Genetic Factors
Hereditary Cancer Predisposition Syndromes
Summary of Key Points
• The discovery of inherited mutations of genes associated with increased risk for cancer provides important clinical opportunities for early detection and prevention of common and rare forms of human malignancies.
• Syndromes of cancer predisposition often involve multiple organ systems, affect paired organs with bilateral or multifocal tumors, and have onset at an earlier age compared with nonfamilial tumors. The diagnosis of particular cancer predisposition syndromes can usually be confirmed with molecular genetic testing of patients who have hereditary malignancies. Genetic testing can then be extended to relatives as a predictive test to guide their preventive management.

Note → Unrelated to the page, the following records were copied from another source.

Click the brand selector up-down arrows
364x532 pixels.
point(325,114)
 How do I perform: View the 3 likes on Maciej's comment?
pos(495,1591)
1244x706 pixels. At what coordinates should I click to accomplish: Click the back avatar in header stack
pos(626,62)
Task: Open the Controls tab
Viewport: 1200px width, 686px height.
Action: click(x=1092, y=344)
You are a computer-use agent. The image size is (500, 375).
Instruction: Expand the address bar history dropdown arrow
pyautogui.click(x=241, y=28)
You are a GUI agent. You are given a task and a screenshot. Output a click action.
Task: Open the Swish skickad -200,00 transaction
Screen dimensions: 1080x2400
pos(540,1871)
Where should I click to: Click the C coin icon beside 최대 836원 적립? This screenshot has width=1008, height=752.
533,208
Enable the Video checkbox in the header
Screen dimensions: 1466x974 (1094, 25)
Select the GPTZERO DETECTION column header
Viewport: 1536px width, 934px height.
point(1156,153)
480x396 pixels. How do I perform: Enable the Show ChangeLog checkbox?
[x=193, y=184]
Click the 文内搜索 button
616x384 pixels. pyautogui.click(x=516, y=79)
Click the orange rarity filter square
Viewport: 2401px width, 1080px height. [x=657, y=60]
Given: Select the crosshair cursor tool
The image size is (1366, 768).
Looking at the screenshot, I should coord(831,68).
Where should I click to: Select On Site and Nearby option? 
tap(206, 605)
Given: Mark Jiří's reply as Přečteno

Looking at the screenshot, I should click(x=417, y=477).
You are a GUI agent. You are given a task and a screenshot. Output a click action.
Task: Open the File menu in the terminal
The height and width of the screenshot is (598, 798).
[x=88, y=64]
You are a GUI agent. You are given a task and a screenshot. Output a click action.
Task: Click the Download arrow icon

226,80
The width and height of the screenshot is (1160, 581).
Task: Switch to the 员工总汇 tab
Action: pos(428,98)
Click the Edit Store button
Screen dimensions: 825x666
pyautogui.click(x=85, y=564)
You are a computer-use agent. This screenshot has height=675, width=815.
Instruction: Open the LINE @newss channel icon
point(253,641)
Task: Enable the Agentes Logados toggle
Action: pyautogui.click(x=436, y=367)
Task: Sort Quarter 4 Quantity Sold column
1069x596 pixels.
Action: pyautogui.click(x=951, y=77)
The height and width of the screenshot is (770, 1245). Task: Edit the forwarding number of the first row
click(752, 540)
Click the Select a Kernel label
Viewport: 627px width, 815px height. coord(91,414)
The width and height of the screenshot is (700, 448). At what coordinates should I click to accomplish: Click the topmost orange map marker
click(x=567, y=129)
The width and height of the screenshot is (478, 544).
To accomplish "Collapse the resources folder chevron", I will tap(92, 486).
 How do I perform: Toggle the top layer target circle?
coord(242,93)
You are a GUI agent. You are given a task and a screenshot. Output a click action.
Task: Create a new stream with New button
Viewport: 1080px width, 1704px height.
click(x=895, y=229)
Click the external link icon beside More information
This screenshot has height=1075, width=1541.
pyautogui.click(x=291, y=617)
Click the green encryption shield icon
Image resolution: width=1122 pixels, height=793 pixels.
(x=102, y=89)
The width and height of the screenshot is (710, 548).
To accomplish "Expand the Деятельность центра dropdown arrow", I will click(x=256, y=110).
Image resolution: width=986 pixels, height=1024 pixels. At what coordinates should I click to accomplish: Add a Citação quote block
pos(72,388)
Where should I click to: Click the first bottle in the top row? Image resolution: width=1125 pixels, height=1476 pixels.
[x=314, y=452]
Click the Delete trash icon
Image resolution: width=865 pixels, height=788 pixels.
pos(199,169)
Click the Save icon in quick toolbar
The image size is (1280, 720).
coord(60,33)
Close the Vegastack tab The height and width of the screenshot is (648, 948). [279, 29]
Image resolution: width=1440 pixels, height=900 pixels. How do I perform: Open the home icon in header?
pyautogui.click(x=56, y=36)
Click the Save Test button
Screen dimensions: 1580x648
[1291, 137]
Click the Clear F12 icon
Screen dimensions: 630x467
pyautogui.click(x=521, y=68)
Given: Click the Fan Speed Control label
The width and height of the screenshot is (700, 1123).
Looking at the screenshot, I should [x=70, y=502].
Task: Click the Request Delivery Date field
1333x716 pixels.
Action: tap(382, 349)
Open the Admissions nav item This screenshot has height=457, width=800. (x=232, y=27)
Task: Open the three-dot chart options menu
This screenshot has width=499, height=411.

• Medical, surgical, and radiation oncologists, genetic counselors, and allied professionals are playing a leading role in the integration of genetic testing into the practice of preventive oncology. Recently, genomic analysis has been applied to tumors to discover targets for therapy. Because tumor genomic analysis will also include a comparison with the germline, the need for genetic counseling for both cancer and noncancer disease risks will be increased. This chapter reviews both common and more recently described familial cancer syndromes, with an emphasis on the clinical application of cancer genetic and genomic analysis in the management of patients who have or are at risk for cancer.